Koen De Leus, chief strategist at BNP Paribas Fortis Belgium said that “for European consumers, this is a good move”.
Other economists supported this statement. “Most Chinese manufacturers had already absorbed tariffs, meaning a shift to minimum prices is more likely to boost their profits than sticker [retail] prices”, Matthias Schmidt, analyst at European Automotive, told Brussels Signal yesterday.
“Chinese producers would increase profitability per vehicle sold, and the minimum price would provide more stable protection for EU manufacturers by directly limiting the lowest prices, while still leaving accessible options for consumers, without the sharp price jumps caused by tariffs”, Hayuk Salar, from E-mobility Eurasia said today.
“A minimum price will give western manufacturers more planning security going forward”, Schmidt added.
De Leus brought some nuance: “for European producers, this is not so much a good move”.
A minimum price makes all EVs more affordable, as it replaces the price rise caused by the tax, with a price floor that is typically lower than the tariff-driven price. But it also encourages “Chinese dominance”, he said, as Chinese carmakers still have much lower costs and can outcompete European brands on quality and features. Europe remains “structurally and technologically behind”, he added. The shift to electric vehicles is happening faster than European carmakers can adapt, while Chinese manufacturers already have years of experience.
Brussels and Beijing agreed to swap tariffs for a price floor yesterday. Instead of paying duties at the border, Chinese manufacturers will now have to respect a minimum selling price in the EU.
Tariffs made imported vehicles more expensive, giving local carmakers a cost advantage. It allowed ” the European car industry to survive”, according to De Leus. Minimum prices also raise prices but usually by less — and the extra money goes to the manufacturer, European or Chinese.
These new rules apply to exporters whose vehicles are currently subject to the anti-subsidy duties; they do not apply to all electric cars. This means that Chinese EV brands such as BYD are directly affected as are European brands that manufacture EVs in China for export to the EU, because it’s about the origin (China), not the brand name. For example, an electric Volkswagen built in China and then shipped to the EU would still be treated as “from China” under these rules.

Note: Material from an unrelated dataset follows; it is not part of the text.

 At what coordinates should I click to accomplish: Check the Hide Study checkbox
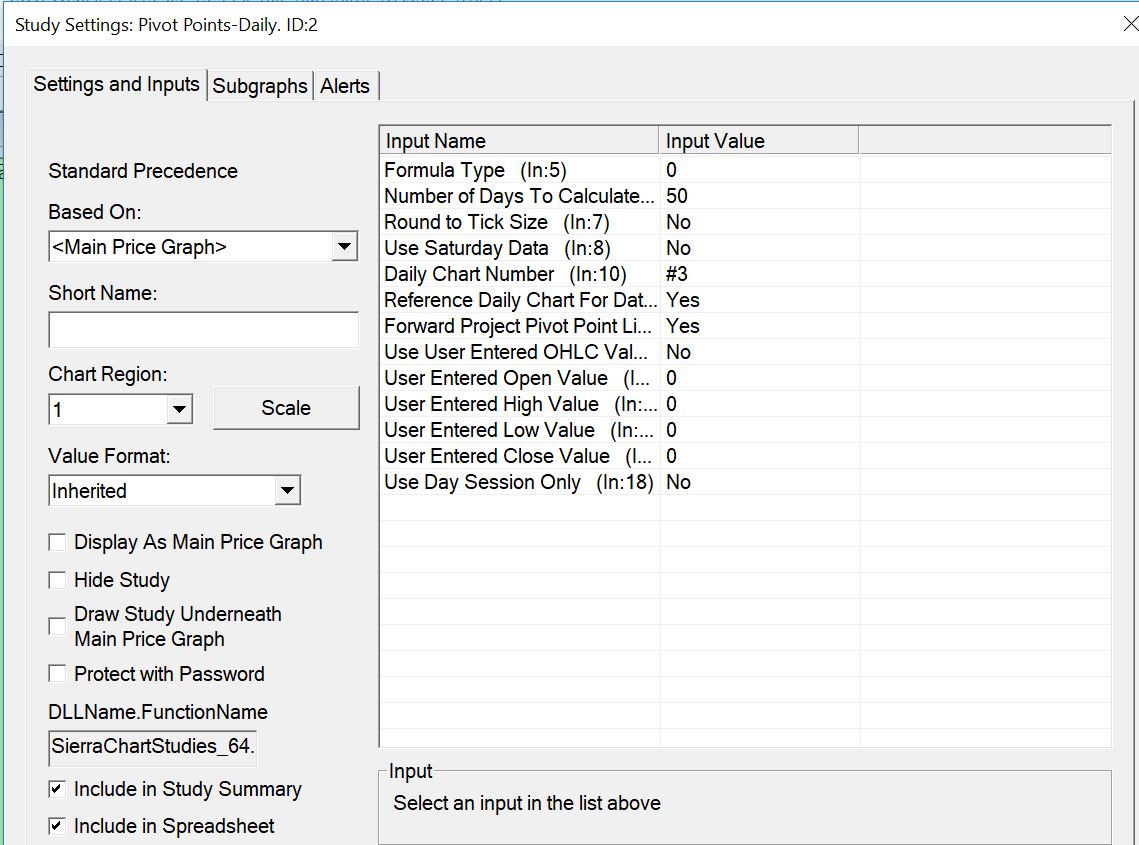(58, 580)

This comes after years of tensions over low-priced Chinese cars sold in Europe.
Chinese EVs were already priced higher in Europe than in China to avoid dumping accusations and secure stronger margins. Chinese brands typically price at or just below established European models, competing by offering more features rather than marketing themselves as cheap options, Schmidt explains.

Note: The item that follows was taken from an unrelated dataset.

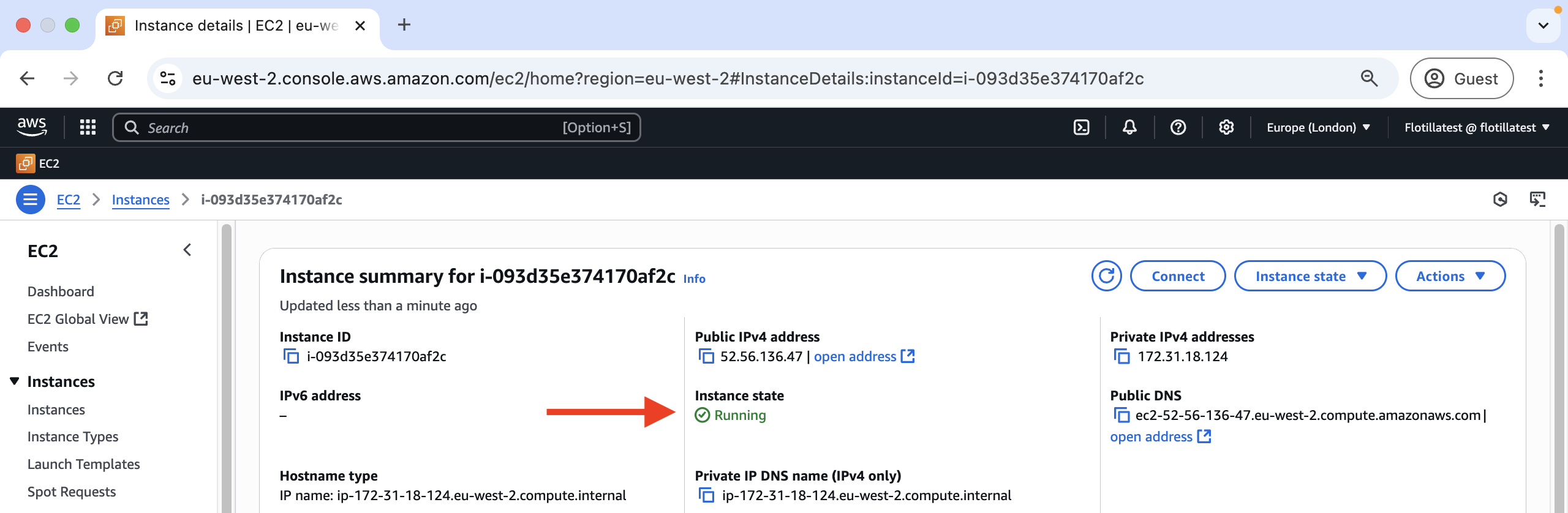
Task: Open AWS console settings gear
Action: tap(1226, 127)
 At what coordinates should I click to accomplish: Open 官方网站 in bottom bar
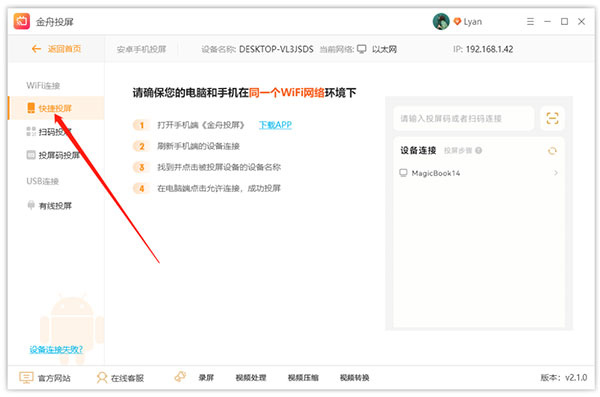(45, 378)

“The tariffs did not directly support European EV manufacturers, as they had little effect on prices, import volumes or competition dynamics,” Salar, said. Domestic brands remain under pressure, he said, as Chinese producers avoided or plan to avoid much of the impact by shifting to hybrids and planning local production.
With tariffs, Chinese producers can then offer better features while earning the same profit. The result is “delay, not protection”, De Leus explained.

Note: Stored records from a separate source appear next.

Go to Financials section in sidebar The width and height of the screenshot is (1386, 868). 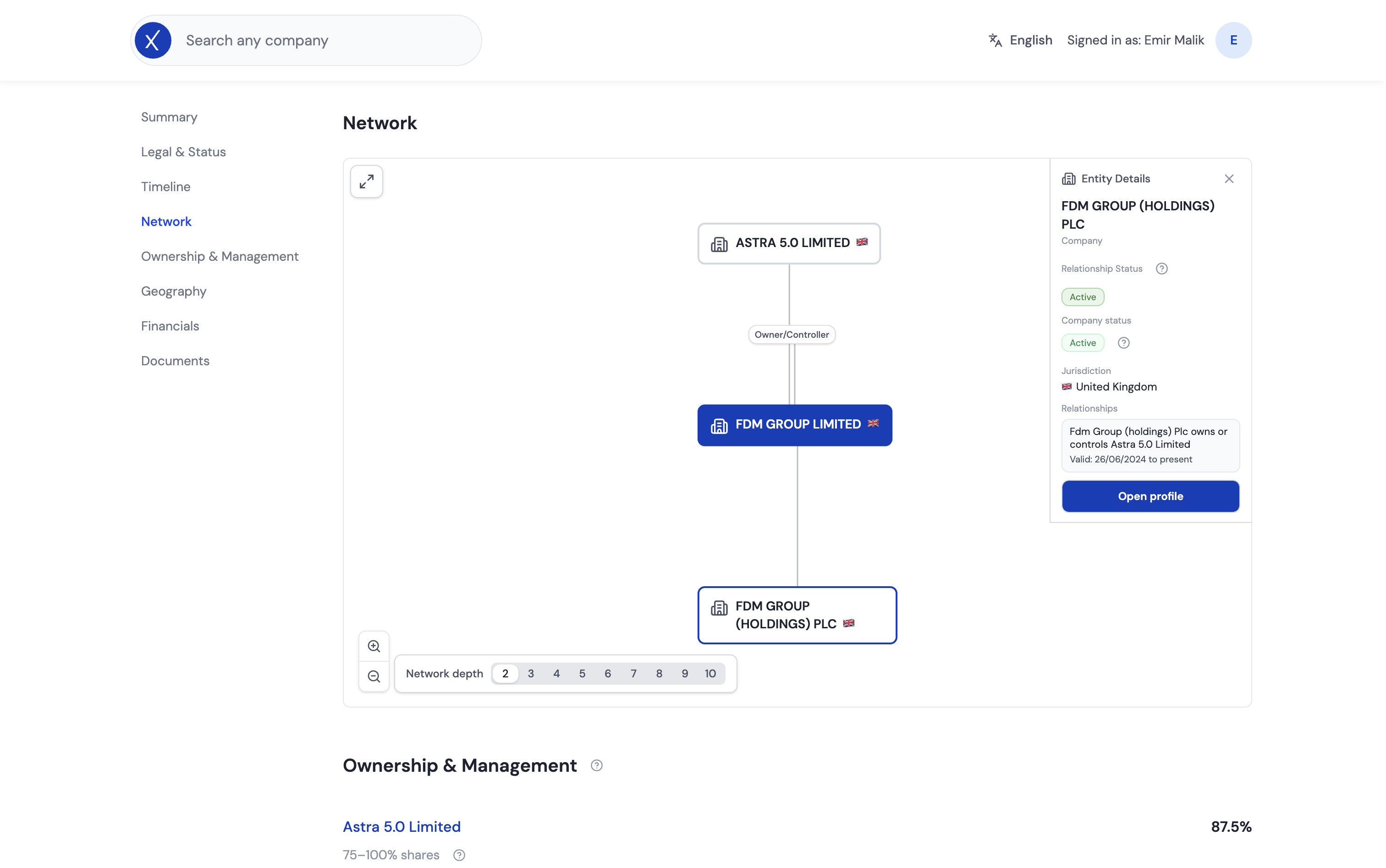[x=170, y=326]
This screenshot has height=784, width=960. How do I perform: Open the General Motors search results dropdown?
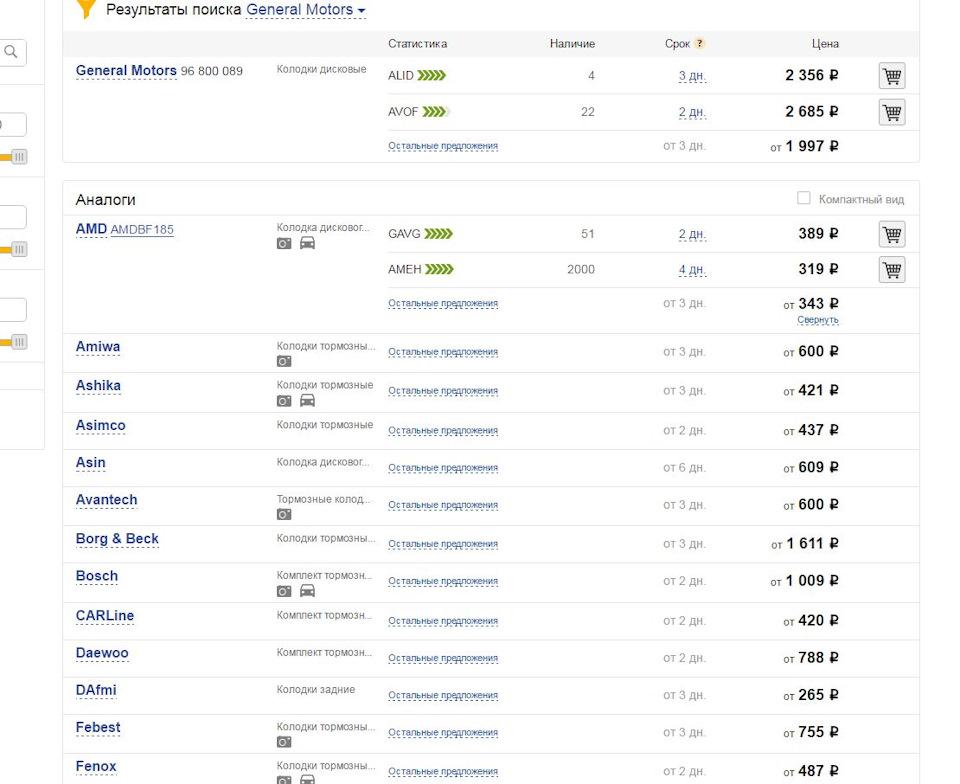point(306,10)
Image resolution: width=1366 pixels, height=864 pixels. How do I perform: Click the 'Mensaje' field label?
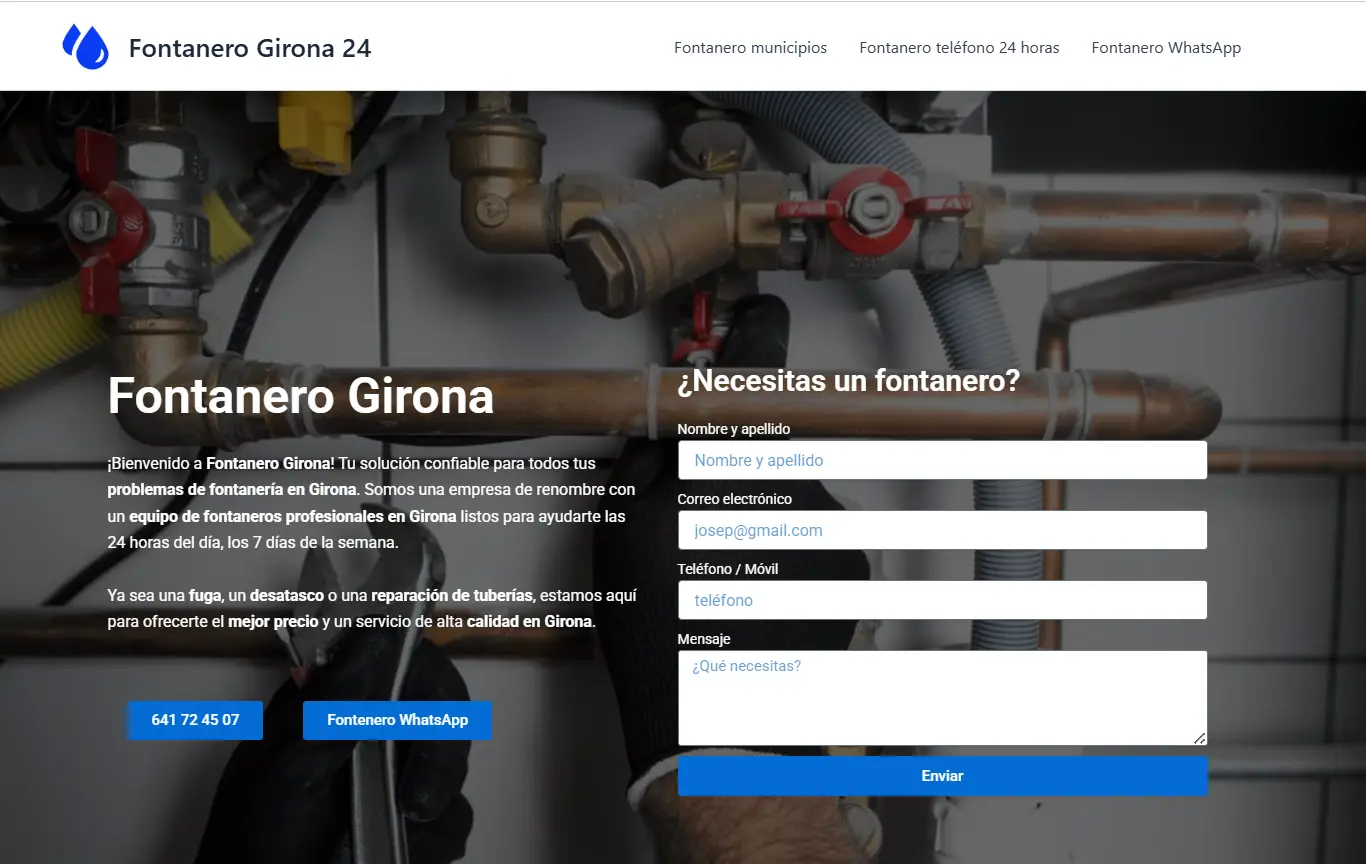tap(703, 639)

Schmidt said the shift to a price floor was unlikely to trigger sudden price moves.
“So I don’t expect any price inflation as a result of a minimum price agreement, just creating an artificial bottom,” he said.
This is Because Chinese EVs are already priced above the expected minimum. The price floor would mostly formalise current pricing rather than force increases, merely preventing prices from falling below a set level.
Since October 2024, Chinese electric cars have faced additional EU tariffs, ranging from about 20 to 45 per cent. Despite this, De Leus said, Chinese EVs remained highly competitive due to far lower production costs, driven by in-house battery production, lower labour costs, no dealer networks and fewer legacy expenses.
The EU has maintained a growing trade surplus in electric vehicles. In 2024 it exceeded €10 billion, rising to an annualised €16 billion in the first half of 2025. Despite tariffs exceeding 30 per cent for some brands, consumer prices did not rise. In many cases, Chinese EV prices actually fell, according to a study published a few days ago by the Brussels-based CEPR think-tank.
De Leus said this reverses the combustion-engine era, when China opened its market to European carmakers and absorbed European technology through joint ventures. Now, more Chinese manufacturers are expected to produce vehicles in Europe, often with European partners, transferring technology in the other direction, because Chinese firms now lead in batteries and EV design and are bringing that know-how with them.
Brussels-based Bruegel think-tank wrote that Europe’s trade deficit with China is “unlikely to narrow any time soon”, noting Beijing has shown little appetite for significantly increasing imports of European goods.